Niño rebelde entra en un internado de niños que forman coro infantil y va escalando posiciones hasta convertirse en la voz solista del coro. Tendrá que vérselas con el niño-enemigo y el profe-rígido, pero tendrá la ayuda del profe-guay y el amigo-por-circunstancias. Lo mejor es que acabe la película y nuestro protagonista se olvide de estos dos personajes que le ayudaron desde el principio y su despedida más emotiva sea con el profesor que fue más duro con él desde el inicio. Ya sabía a qué me iba a enfrentar: un argumento más manido que el de cualquier comedia romántica de Meg Ryan, con las típicas escenas preparadas para emocionar el público fallidamente, un coro de niños que canta de forma angelical… Todos los ingredientes están perfectamente estructurados para sacar adelante una película bastante floja cuyo único interés es ver una versión para todos los públicos de Whiplash.

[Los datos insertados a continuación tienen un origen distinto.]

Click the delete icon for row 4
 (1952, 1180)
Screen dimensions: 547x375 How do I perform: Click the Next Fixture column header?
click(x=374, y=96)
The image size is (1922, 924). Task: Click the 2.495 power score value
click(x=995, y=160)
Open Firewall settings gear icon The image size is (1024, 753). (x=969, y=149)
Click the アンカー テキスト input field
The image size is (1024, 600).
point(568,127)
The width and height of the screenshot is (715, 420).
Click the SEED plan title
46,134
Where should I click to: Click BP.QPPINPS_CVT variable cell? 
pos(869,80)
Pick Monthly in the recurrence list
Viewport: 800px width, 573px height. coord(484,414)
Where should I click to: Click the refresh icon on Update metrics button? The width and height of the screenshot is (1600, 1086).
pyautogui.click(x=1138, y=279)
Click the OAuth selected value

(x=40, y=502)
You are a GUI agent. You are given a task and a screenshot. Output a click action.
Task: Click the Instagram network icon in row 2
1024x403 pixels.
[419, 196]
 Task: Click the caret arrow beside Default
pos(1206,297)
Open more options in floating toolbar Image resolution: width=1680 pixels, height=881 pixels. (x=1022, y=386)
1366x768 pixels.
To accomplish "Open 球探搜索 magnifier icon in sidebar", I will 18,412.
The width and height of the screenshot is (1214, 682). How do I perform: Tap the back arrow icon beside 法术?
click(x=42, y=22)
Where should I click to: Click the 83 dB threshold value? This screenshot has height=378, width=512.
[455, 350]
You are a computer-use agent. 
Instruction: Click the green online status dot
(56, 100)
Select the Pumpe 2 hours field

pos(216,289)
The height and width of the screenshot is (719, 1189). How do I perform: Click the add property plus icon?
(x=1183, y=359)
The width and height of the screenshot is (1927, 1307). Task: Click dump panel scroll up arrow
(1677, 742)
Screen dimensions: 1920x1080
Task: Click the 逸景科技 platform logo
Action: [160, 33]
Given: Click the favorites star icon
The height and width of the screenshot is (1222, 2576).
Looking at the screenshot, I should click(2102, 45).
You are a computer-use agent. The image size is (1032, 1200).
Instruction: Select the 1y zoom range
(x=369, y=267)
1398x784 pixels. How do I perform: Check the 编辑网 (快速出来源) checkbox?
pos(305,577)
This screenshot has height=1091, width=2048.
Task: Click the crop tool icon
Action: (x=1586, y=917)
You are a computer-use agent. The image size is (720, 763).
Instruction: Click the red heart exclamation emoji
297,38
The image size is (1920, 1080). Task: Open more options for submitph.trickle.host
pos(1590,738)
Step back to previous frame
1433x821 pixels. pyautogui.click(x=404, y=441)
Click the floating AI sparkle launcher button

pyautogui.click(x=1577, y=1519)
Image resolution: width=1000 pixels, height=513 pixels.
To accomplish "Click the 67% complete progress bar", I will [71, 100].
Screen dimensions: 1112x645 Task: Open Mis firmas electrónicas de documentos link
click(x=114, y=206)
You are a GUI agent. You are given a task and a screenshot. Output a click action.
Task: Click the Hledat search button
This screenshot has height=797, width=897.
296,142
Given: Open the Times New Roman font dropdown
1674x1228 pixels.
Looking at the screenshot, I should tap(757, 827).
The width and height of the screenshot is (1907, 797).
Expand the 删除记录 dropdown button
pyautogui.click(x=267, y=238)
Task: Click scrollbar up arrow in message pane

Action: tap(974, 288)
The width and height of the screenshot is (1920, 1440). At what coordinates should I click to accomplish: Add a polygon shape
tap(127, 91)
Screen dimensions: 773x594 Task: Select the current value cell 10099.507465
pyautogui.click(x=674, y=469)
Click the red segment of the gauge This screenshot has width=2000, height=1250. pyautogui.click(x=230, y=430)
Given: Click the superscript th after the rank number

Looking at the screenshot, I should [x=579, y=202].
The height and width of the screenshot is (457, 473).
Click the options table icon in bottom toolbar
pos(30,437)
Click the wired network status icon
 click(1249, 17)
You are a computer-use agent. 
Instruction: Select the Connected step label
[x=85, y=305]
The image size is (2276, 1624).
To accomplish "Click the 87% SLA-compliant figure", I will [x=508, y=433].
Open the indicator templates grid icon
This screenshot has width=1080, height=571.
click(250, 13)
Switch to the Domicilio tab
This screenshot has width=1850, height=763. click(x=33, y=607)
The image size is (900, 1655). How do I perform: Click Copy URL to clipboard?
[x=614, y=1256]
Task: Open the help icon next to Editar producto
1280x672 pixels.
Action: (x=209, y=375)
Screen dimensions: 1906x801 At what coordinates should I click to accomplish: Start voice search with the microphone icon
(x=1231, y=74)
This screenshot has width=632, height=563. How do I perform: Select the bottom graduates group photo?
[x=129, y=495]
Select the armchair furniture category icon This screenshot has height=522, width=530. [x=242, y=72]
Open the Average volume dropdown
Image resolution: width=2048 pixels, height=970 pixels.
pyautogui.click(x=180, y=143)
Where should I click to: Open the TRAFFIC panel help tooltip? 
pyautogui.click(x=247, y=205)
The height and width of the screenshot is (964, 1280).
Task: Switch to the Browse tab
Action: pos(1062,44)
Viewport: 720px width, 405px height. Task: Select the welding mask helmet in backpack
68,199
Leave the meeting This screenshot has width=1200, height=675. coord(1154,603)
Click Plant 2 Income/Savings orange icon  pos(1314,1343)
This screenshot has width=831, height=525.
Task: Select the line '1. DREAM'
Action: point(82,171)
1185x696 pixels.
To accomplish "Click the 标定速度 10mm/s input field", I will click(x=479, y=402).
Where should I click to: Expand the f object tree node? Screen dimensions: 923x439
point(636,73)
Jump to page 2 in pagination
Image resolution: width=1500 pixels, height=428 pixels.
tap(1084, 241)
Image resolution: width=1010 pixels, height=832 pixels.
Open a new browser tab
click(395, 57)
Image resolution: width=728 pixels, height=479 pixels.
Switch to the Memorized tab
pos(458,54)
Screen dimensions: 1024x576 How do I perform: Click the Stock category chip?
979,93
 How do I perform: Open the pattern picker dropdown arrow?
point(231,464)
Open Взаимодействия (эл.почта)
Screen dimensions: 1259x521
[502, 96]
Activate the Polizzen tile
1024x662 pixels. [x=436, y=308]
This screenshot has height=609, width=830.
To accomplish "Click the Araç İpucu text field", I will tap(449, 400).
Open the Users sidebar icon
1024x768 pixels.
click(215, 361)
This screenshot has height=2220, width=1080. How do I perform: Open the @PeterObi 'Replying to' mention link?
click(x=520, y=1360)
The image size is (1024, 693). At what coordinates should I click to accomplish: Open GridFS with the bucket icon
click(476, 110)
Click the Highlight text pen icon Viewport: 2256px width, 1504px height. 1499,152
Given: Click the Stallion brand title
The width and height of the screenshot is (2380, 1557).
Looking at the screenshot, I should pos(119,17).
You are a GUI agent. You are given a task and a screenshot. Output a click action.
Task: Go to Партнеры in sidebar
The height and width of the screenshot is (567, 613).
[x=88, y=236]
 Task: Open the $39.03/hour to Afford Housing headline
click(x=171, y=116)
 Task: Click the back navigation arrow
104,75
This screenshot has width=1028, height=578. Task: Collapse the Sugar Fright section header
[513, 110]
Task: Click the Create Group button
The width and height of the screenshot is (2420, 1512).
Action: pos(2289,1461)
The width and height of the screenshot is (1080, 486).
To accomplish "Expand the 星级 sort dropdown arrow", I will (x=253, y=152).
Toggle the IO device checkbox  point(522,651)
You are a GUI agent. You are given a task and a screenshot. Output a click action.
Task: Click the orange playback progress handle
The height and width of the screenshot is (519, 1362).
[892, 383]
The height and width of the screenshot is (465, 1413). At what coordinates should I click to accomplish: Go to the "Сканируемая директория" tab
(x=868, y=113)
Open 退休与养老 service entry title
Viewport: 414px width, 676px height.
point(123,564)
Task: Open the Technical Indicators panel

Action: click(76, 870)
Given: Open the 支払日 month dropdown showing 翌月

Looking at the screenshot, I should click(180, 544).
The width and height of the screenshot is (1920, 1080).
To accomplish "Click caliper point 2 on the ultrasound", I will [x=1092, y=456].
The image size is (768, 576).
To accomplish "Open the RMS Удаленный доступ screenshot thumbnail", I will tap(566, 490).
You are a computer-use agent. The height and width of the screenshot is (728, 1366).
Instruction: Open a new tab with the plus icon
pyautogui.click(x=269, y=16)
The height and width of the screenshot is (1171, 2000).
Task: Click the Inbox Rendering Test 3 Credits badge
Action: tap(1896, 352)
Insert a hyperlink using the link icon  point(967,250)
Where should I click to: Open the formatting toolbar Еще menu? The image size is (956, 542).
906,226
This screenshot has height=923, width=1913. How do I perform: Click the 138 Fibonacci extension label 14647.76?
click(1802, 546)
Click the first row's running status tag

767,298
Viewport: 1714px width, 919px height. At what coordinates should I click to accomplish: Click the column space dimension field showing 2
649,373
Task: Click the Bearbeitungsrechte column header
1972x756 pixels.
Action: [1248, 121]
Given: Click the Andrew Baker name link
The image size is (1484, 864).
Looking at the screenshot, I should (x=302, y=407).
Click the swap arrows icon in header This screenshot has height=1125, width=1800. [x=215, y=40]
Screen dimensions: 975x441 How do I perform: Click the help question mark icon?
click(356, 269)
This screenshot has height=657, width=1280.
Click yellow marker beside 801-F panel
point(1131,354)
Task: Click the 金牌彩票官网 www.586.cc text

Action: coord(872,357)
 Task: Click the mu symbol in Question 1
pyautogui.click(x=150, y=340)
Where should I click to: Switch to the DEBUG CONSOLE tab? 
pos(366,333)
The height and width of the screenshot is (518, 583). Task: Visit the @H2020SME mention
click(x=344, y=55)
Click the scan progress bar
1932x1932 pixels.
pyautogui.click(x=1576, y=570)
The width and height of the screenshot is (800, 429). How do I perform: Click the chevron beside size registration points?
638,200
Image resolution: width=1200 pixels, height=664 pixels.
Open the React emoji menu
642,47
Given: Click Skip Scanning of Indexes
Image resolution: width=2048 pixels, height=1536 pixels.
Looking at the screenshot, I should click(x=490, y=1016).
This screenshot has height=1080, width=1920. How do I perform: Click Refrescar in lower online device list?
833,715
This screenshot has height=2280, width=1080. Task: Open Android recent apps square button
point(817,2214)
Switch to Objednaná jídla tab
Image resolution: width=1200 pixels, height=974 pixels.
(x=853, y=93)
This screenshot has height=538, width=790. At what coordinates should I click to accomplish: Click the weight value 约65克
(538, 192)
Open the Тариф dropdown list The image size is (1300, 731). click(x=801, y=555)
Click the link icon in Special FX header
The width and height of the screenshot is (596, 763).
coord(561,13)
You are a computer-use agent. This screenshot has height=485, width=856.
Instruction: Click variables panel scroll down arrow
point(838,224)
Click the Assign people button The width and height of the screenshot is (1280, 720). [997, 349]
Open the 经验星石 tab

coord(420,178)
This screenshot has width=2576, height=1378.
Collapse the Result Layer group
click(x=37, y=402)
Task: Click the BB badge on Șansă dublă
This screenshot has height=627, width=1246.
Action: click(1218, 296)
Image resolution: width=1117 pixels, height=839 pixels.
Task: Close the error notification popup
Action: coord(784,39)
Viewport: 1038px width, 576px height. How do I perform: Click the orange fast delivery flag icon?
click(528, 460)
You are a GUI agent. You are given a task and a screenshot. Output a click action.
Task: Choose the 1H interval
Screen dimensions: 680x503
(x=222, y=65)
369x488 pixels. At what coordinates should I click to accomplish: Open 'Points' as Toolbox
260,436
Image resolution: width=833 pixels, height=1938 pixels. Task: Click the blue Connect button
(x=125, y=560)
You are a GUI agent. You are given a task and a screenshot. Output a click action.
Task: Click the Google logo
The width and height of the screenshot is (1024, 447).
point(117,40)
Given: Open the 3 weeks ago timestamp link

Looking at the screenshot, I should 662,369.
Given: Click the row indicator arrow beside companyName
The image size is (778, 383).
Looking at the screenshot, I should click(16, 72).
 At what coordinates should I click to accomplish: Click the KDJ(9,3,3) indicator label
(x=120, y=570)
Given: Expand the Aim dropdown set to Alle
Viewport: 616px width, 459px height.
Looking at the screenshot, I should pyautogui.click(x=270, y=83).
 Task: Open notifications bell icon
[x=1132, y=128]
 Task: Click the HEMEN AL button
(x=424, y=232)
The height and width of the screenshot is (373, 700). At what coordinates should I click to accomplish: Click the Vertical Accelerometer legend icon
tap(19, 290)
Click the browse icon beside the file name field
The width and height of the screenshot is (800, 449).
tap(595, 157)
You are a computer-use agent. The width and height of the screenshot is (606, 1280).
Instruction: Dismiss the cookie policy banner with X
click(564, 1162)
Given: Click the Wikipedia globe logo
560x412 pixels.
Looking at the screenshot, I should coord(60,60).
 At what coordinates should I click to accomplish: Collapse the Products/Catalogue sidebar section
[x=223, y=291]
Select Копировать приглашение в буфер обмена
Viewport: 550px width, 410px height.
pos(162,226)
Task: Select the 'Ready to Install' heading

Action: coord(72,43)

Hay escenas supuestamente dramáticas en la película que dan auténtica risa, la mayoría de ellas protagonizadas por el archienemigo de Stet, Devon (Joe West), o por el ridículo profesor Drake (Eddie Izzard). La estupidez de Drake viene dada porque sobreactúa igual que cuando interpreta al doctor Gideon en Hannibal, la serie de la NBC. El problema está en que la serie es una cosa y esta película otra muy distinta: aquí no se trata de interpretar a un médico loco, sino a un profesor. Debería haber aprendido algo de Dustin Hoffman que, junto a Kathy Bates, da una lección de interpretación a todos los actores, todos, los que aparecen en el filme. Claro está que muchas veces no hay de dónde sacar esas interpretaciones: es muy ilustrativo que durante la película se castigue siempre al mismo alumno y no se castigue a los demás cuando se dedican a ser crueles con su compañero.
Lo mejor: las actuaciones del coro, las interpretaciones de Dustin Hoffman y Kathy Bates.
Lo peor: Eddie Izzard, historia vista mil veces.